All it takes, then, is a few VMs running simultaneously on multi-core processors churning out almost inconceivable volumes of work and you quickly overwhelm the one processor tasked with serial I/O. Instead of a flood of accomplished computing, a trickle of I/O emerges. IT is left feeling like the kids who grew up watching Star Wars who ask – where are our flying starships and when can we travel at light-speed?!
The good news is that all is not lost. DataCore has a number of bright minds hard at work to bring a revolutionary breakthrough for I/O to prime time, DataCore Parallel I/O technology lets virtualized traffic flow through without slowdown. Its unique software-defined parallel I/O architecture is needed to capitalize on today’s powerful multi-core/parallel processing infrastructure. By enlisting software to drive I/O processing across many different cores simultaneously, this eradicates I/O bottlenecks and drives a higher level of consolidation savings and productivity. The better news is that this technology is already on the market today.
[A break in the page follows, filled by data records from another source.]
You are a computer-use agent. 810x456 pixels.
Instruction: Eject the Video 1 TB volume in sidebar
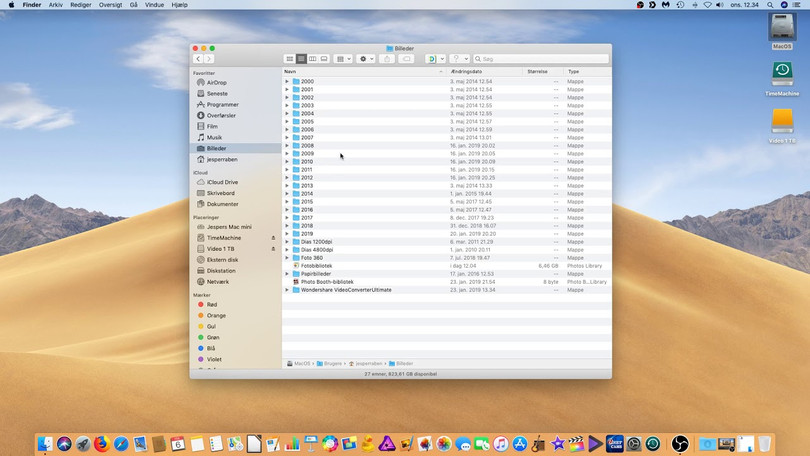[x=273, y=249]
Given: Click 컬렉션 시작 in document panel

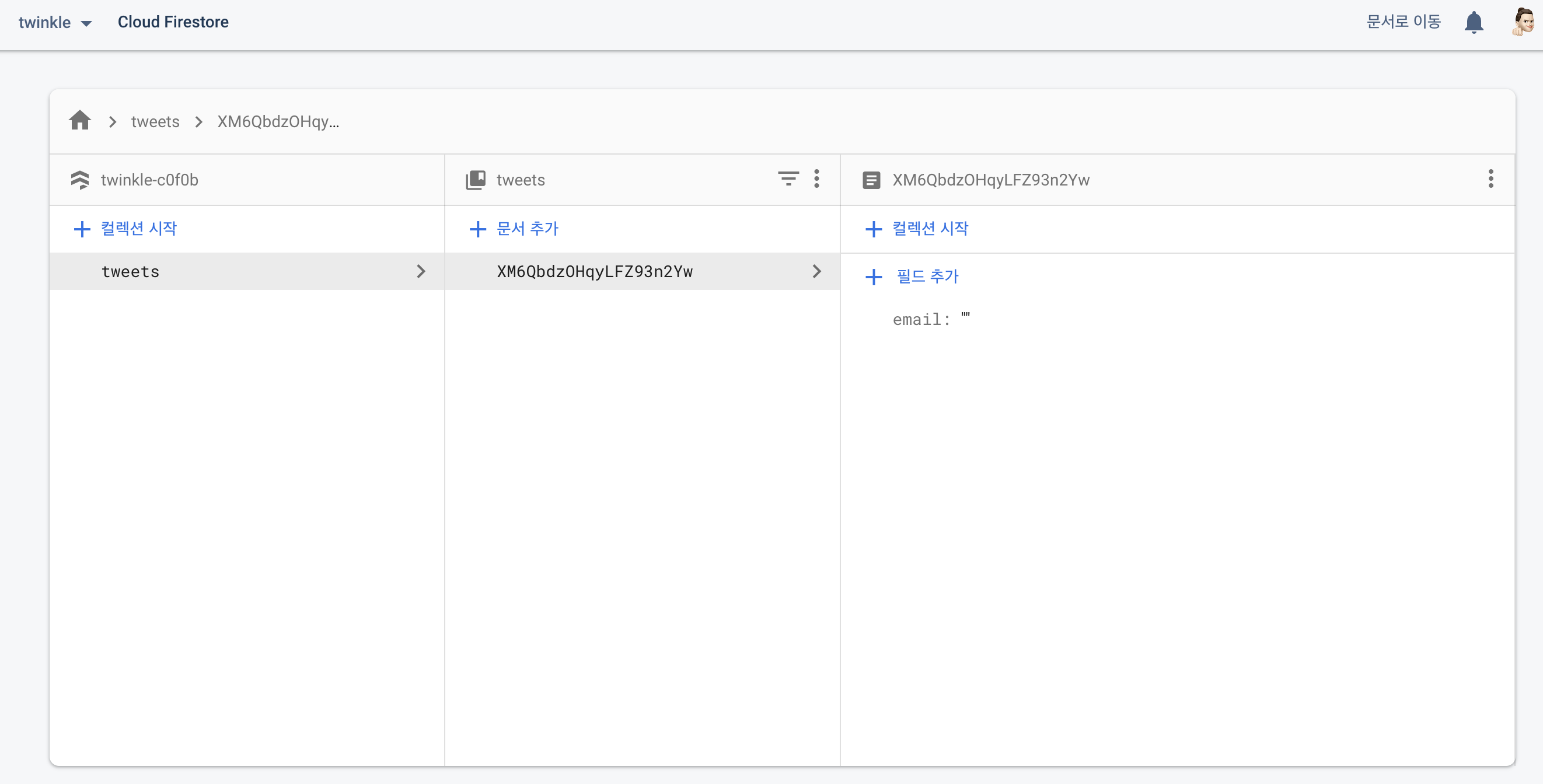Looking at the screenshot, I should [930, 228].
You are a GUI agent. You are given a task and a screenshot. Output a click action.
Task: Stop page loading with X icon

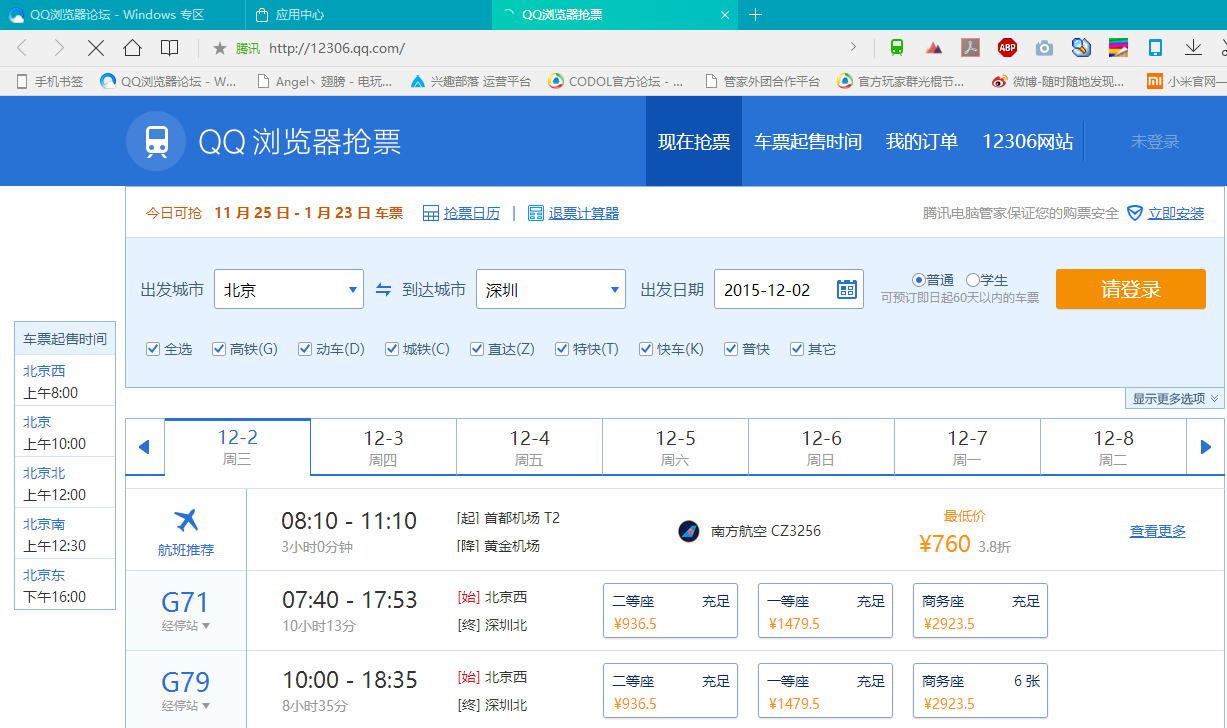(96, 48)
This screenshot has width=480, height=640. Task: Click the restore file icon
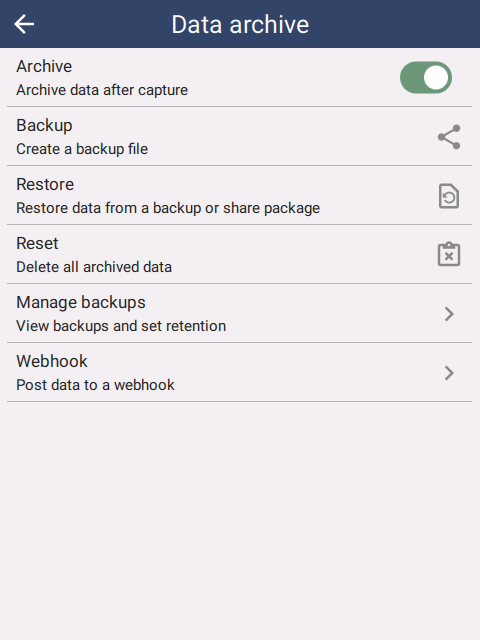(x=449, y=196)
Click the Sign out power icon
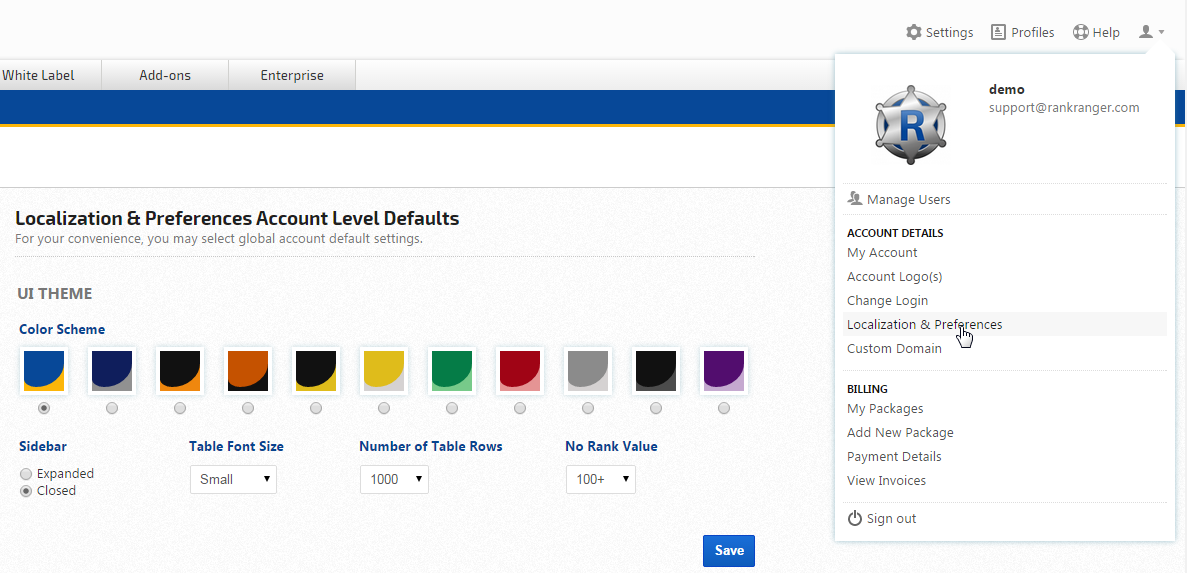Viewport: 1187px width, 573px height. click(855, 518)
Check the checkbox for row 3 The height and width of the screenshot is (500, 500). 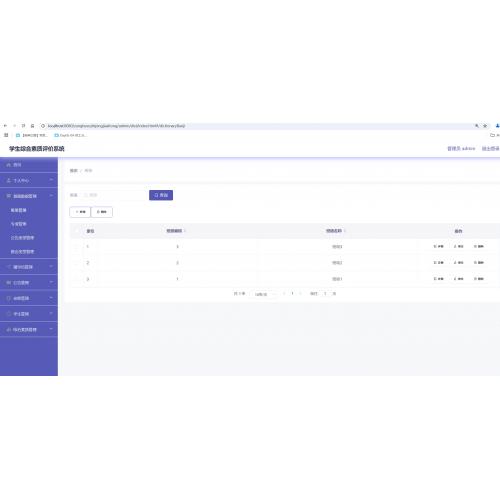tap(76, 279)
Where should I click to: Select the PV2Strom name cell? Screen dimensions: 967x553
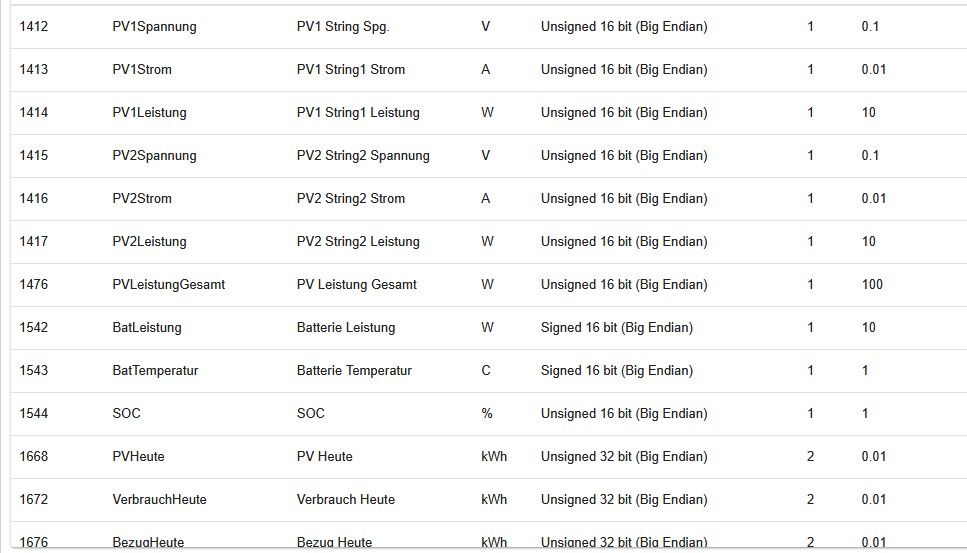142,199
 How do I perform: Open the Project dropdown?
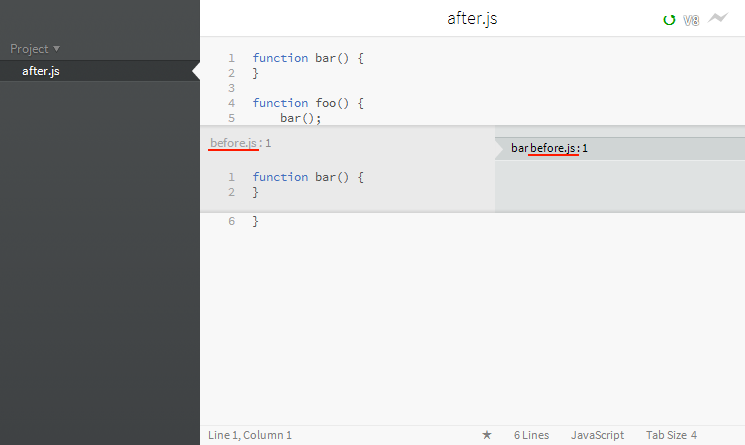click(35, 49)
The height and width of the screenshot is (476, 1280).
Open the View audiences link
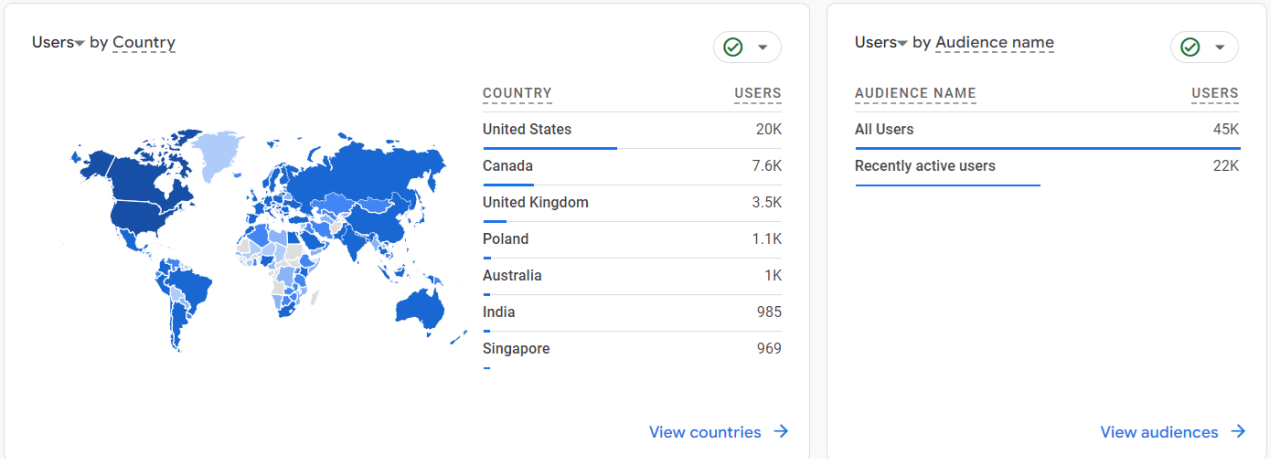tap(1159, 432)
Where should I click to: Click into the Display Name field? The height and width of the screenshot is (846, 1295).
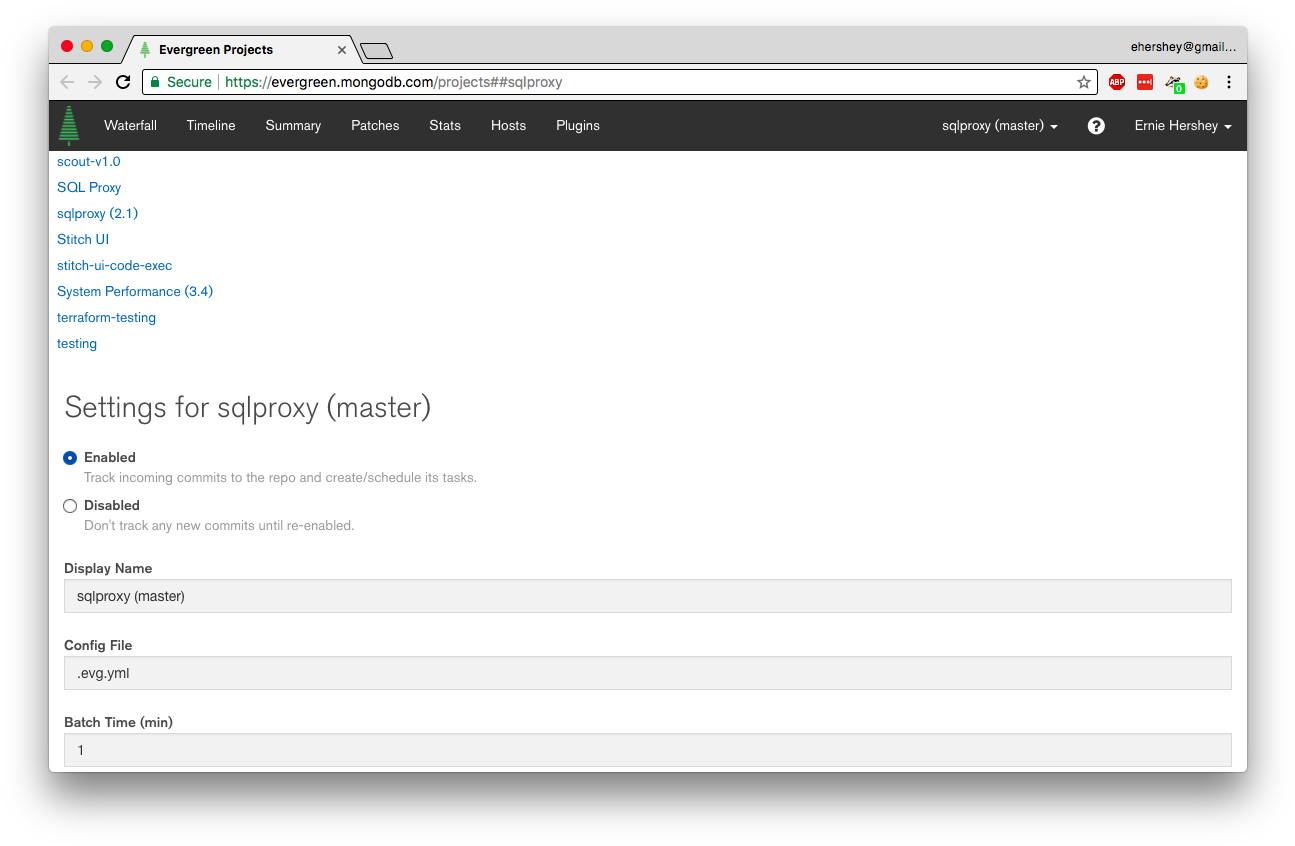click(x=647, y=596)
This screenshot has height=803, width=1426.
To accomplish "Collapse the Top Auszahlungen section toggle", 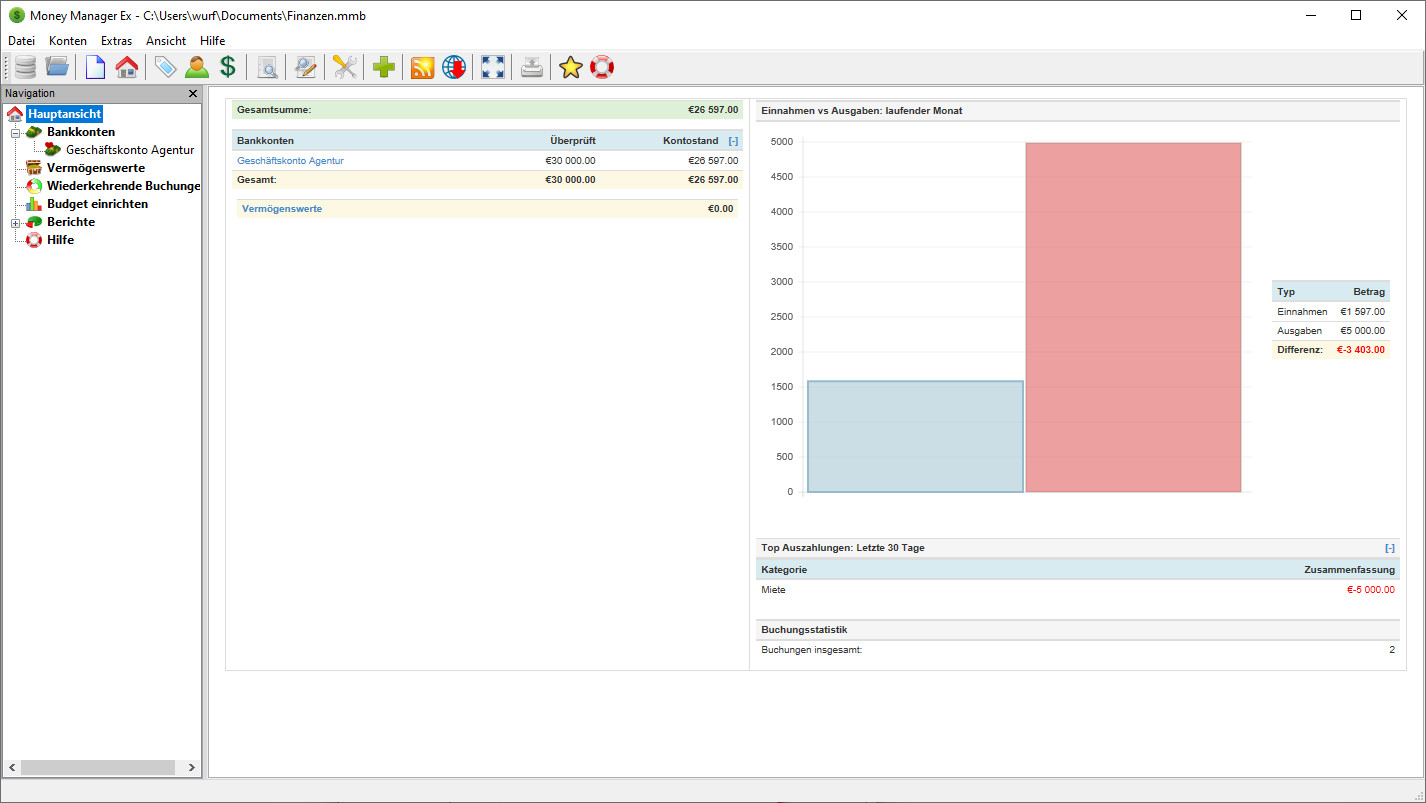I will 1390,548.
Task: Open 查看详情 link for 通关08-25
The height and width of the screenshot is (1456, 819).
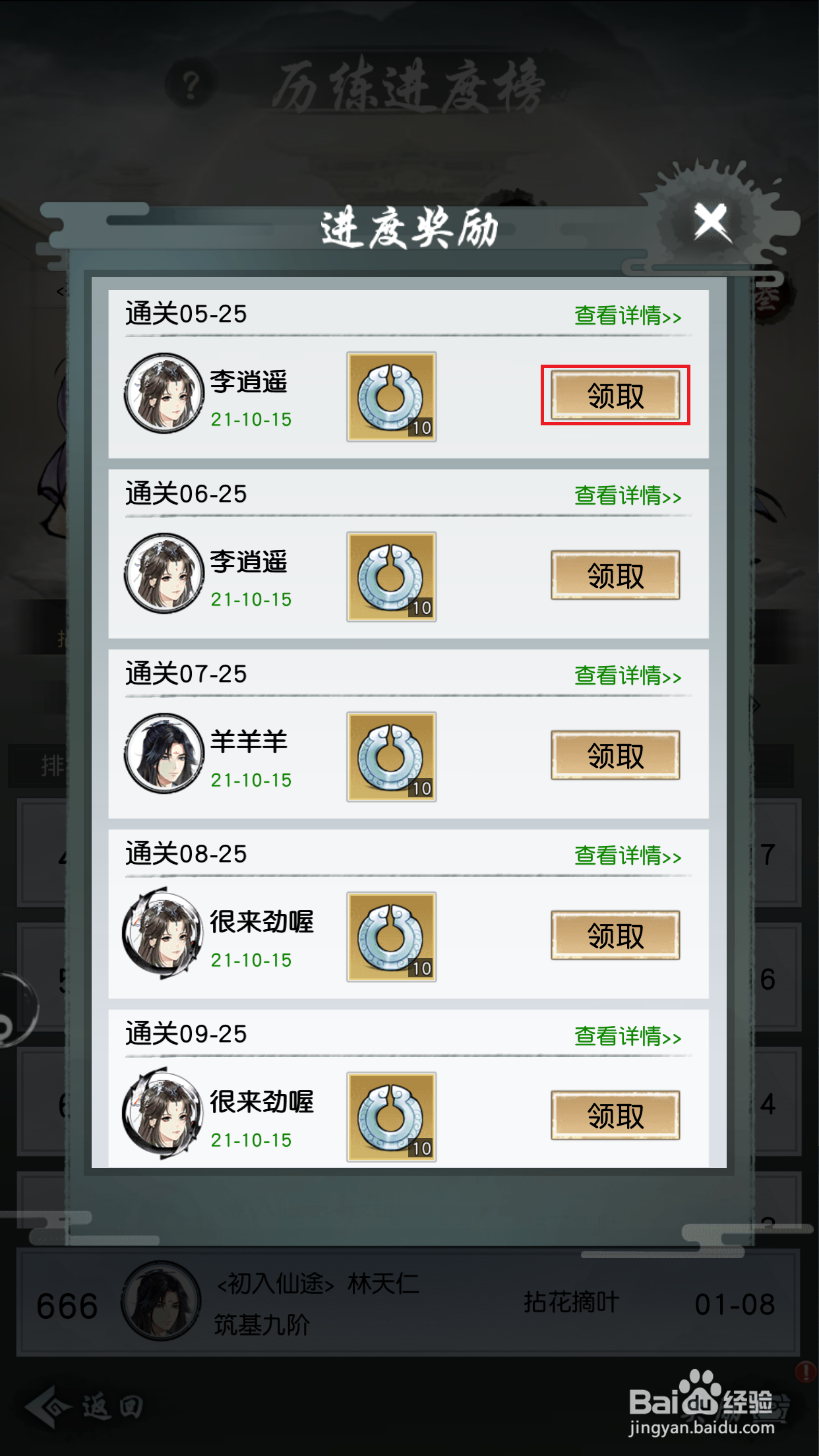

Just like Star Wars has shattered the world record, check out how DataCore recently set the new world record on price-performance and on a hyperconverged system (on the Storage Performance Councils peer reviewed SPC1 benchmark). DataCore also reported the best performance per footprint and the fastest response times ever and so while the numbers do not actually reach light-speed, DataCore has lapped the field not once but multiple times. See for yourself the latest benchmark results in this article that appeared in Forbes: The Rebirth of Parallel I/O.
How? DataCore’s software actively senses the I/O load being generated by concurrent VMs. It adapts and responds dynamically by assigning the appropriate number of cores to process the input and output traffic. As a result, VM’s no longer sit idle waiting on a serial I/O thread to become available. Should the I/O load lighten, however, CPU cores are freed to do more computational work.
This not only solves the immediate performance problem facing multi-core virtualized environments, it significantly increases the VM density possible per physical server. It allows IT to do ‘far more with less.’ This means fewer servers or racks and less space, power and cooling are needed to get the work done. In effect, it achieves remarkable cost reductions through maximum utilization of CPU cores, memory and storage while fulfilling the productivity promise of virtualization.